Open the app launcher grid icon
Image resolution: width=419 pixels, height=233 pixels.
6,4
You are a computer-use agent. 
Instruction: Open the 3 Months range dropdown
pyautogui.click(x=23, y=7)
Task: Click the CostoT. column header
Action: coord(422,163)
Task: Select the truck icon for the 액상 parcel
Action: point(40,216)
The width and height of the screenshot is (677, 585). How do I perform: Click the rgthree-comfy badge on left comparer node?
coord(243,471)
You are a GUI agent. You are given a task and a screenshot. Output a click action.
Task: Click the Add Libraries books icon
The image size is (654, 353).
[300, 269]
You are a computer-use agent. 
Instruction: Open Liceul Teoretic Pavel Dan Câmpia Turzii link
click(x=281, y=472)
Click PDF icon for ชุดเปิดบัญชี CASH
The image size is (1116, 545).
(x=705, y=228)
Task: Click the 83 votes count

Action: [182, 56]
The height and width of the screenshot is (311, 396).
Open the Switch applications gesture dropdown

◆ PROMPT ◆
Output the data once more, exactly as it appears above.

◆ YOUR SOLUTION ◆
Open the app launcher grid icon
Image resolution: width=419 pixels, height=233 pixels.
6,4
You are a computer-use agent. 
Instruction: Open the 3 Months range dropdown
pyautogui.click(x=23, y=7)
Task: Click the CostoT. column header
Action: coord(422,163)
Task: Select the truck icon for the 액상 parcel
Action: point(40,216)
The width and height of the screenshot is (677, 585). How do I perform: Click the rgthree-comfy badge on left comparer node?
coord(243,471)
You are a GUI agent. You are given a task and a screenshot. Output a click action.
Task: Click the Add Libraries books icon
The image size is (654, 353).
[300, 269]
You are a computer-use agent. 
Instruction: Open Liceul Teoretic Pavel Dan Câmpia Turzii link
click(x=281, y=472)
Click PDF icon for ชุดเปิดบัญชี CASH
The image size is (1116, 545).
(x=705, y=228)
Task: Click the 83 votes count

Action: [182, 56]
The height and width of the screenshot is (311, 396).
Open the Switch applications gesture dropdown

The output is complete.